“Can we defend against this threat actor? If not, what should we do about it?”
On the surface, it’s a basic question and senior leadership expects their CISO to give a quick answer.
If answering that question is what we’re paid to do, why do most of us suck at answering it?
Something to consider are the constraints security teams are working under. It’s difficult, if not impossible, to get the insights needed for a quick response. As a CISO, if you are hearing back from your security team with any level of speed, you have to question the accuracy of that information because it’s very likely they are guessing.
Walking through the process required to answer the question helps explain why this is so difficult.
An Arduous Process
Modern Security teams need to know:
- If a certain threat actor group targets businesses that match their profile
- What specific behaviors that threat actor is currently using
- Of these behaviors, what subset does the business need to care about
- If they have security controls in place to defend against these behaviors
- If not, what they should do to fill gaps ideally with the existing controls
The reality is most security teams don’t have the data they need and the systems in place to fully understand if they can effectively defend against a particular threat and how to address gaps in coverage that might exist.

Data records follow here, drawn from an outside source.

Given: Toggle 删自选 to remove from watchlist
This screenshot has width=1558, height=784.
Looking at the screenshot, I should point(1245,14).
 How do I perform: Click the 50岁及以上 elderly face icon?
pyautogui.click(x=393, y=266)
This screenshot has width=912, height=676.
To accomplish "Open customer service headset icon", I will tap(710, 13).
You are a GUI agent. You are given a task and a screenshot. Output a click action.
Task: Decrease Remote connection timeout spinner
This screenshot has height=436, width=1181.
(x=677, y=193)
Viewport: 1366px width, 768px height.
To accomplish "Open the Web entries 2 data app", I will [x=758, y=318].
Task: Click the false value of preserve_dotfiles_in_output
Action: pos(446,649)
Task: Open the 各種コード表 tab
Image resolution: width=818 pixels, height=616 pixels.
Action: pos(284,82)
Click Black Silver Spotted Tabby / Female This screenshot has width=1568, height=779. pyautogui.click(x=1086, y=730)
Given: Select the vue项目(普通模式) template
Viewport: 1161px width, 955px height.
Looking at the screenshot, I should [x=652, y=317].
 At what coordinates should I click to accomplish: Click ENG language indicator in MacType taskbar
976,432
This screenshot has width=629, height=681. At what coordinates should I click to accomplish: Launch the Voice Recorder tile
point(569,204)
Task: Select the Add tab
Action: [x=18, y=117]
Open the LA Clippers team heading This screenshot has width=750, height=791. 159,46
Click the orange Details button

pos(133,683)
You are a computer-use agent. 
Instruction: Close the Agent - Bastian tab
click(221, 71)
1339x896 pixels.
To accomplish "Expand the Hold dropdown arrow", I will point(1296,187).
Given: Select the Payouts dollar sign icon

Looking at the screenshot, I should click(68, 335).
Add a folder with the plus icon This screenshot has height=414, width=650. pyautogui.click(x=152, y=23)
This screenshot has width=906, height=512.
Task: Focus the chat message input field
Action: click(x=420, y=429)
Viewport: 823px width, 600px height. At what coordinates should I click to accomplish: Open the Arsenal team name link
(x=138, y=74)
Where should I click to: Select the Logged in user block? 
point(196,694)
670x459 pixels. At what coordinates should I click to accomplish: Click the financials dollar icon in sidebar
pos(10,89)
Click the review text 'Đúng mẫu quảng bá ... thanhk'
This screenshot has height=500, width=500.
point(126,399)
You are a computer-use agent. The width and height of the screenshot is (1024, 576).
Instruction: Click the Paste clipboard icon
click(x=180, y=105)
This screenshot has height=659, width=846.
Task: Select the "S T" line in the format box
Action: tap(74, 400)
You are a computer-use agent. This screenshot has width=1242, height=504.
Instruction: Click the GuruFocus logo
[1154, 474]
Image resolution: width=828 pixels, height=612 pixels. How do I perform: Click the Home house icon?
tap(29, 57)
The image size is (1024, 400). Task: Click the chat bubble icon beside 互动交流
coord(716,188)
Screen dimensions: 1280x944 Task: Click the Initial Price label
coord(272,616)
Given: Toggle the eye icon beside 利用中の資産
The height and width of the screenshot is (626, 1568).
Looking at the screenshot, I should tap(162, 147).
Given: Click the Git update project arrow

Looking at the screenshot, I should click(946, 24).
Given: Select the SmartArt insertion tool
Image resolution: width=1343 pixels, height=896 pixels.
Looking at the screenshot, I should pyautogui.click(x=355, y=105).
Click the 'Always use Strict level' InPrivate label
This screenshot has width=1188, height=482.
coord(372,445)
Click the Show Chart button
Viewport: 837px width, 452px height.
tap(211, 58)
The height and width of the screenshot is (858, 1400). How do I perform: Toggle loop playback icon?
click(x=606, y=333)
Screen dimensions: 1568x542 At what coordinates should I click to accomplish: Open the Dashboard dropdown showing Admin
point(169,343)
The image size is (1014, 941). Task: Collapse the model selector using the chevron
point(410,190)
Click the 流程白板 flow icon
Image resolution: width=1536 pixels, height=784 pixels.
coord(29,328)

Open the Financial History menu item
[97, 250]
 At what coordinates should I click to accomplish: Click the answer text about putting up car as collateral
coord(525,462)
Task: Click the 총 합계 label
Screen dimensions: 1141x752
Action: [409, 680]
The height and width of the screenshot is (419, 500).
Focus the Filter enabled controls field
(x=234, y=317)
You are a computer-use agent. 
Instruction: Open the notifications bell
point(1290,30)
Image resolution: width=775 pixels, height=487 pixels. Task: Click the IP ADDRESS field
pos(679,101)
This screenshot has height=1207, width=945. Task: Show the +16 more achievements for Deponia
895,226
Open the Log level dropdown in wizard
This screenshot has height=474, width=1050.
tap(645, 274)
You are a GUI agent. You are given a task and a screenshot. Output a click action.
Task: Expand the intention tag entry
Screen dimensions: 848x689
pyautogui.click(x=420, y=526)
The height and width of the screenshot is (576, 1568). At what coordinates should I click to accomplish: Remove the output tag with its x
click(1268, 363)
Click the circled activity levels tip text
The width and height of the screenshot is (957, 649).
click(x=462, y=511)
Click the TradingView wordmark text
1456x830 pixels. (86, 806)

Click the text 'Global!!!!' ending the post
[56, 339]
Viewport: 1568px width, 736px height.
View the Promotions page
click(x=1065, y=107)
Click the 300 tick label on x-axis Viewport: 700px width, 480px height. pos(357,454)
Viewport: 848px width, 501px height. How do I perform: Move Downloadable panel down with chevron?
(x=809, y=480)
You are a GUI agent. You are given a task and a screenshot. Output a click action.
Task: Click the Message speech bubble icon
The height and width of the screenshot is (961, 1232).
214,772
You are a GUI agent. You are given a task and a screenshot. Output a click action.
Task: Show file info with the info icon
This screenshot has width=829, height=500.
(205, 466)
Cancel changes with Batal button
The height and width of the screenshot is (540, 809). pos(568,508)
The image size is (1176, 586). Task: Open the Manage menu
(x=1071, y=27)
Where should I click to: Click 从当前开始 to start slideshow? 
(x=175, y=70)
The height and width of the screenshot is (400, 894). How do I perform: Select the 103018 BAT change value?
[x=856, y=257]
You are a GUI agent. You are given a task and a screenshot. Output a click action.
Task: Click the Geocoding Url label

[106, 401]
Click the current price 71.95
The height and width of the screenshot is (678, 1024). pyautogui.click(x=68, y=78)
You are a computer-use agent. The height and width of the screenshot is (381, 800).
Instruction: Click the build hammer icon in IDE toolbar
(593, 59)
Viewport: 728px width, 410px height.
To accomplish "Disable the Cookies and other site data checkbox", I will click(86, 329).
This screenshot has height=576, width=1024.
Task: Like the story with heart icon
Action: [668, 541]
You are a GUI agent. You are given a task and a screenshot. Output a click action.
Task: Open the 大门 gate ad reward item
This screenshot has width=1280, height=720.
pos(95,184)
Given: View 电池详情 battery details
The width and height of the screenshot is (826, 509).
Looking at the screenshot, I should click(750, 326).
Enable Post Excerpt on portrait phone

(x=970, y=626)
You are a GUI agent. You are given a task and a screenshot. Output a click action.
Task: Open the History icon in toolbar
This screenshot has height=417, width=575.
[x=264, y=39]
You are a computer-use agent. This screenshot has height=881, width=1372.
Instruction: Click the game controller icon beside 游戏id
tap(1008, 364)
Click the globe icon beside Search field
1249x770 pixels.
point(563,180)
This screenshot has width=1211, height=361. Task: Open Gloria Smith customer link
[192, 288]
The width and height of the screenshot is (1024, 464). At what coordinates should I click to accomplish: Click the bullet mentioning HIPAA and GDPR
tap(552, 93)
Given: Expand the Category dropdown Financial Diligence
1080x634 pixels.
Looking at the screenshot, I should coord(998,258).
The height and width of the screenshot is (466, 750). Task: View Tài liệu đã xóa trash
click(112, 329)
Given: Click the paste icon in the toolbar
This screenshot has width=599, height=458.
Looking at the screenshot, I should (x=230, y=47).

But there are multiple opportunities to simplify and accelerate the process with Threat-Informed Defense and build a bridge to your senior leadership.
A Labyrinth of Threat Intelligence
To get started, security teams need threat intelligence to gain a degree of confidence that they know what a specific threat actor does. Most threat intel platforms provide data on the types of businesses a threat actor targets. But when it comes to the tools the adversary uses and specifically what behaviors or tactics, techniques and procedures (TTPs) they are using today and which present the most risk, that takes additional research.
Large companies tend to have threat intel teams that can help, but most companies don’t. They buy threat intel from vendors because it’s an important tool to have in their defensive stack but focus their limited resources on chasing vulnerabilities and alerts. Time and expertise are scarce to do anything more than look up a certain group to see the types of companies they target and what behaviors they use.
Businesses with security teams that can get to this point have a baseline understanding of their risk and, by extension, the techniques they need to be able to defend against. However, to arrive at a meaningful answer they also need to know which techniques and sub-techniques represent greater risk than others. That level of expertise is not implicit in the threat intel platform they are buying. It’s typically embodied in highly skilled analysts at the largest companies or within governments. For most security teams it’s extremely difficult to distill the hundreds of techniques a threat actor is known to use down to the 20 that are actually relevant to the organization and have to be defended against.
A Threat-Informed Defense approach continually collects, evaluates, and maps cyber threat intel from multiple sources to provide a current picture of relevant threats and new behaviors.
Mapping Security Controls to Relevant Behaviors
Next, teams need to know which of these behaviors they can either defend against or detect and, perhaps more importantly, where the business is exposed. This requires an exhaustive view of the capabilities that exist within each tool that the security organization owns, which is easier said than done.
Historically, vendors haven’t shared information about what’s in their black box systems. Recently, however, they have begun moving in that direction, due in large part to efforts by MITRE to drive the community to structure and normalize capabilities. Vendors who do this can communicate with some degree of consistency what their products do. All vendors need to get onboard as customers need that information to understand the risk reduction they are getting from their investments.
Drilling deeper, security teams also need to know what these tools do as they are configured. Some platforms have dozens or more policy settings which means hundreds of permutations. Teams have to know how each tool is configured and how those configurations impact a tool’s effectiveness against a specific threat actor. In addition, tools don’t operate in a vacuum. It’s important to understand what their combination of tools in their current configurations are doing in aggregate – and how much risk is left.
The final step is recommending how to address that residual risk. Of the tools the organization has spent money on, the team needs to figure out if something can be reconfigured or if a policy can be turned on to close coverage gaps. Achieving further risk reduction is often a painstaking process of toggling settings and testing.
Threat-Informed Defense tools automate these steps, mapping the coverage of your existing security tools and configurations, determining the value each tool brings, identifying gaps, and making recommendations to squeeze the most out of your investments.
Providing Reliable, Fast Answers
As a CISO, you must be able to respond to the most basic question quickly with a trustworthy answer. But the environment you operate in is incredibly complex and opaque. Without the right data and systems in place it can take weeks of analysis to unpack the threat landscape and your defensive capabilities to arrive at a complete answer, not hours or even days.
This is the problem Threat-Informed Defense is designed to solve in a practical way, so we can finally stop guessing.
Tidal Cyber’s approach combines relevant cyber threat intelligence with details of an organization’s defensive stack as it is deployed, to build and maintain a coverage map. Your security team can have a collective view of the effectiveness of defenses against specific threats that illuminates residual risk with recommendations for how to reduce it.
We can finally do what we’re paid to do: respond to the most basic security question quickly, accurately, and with confidence.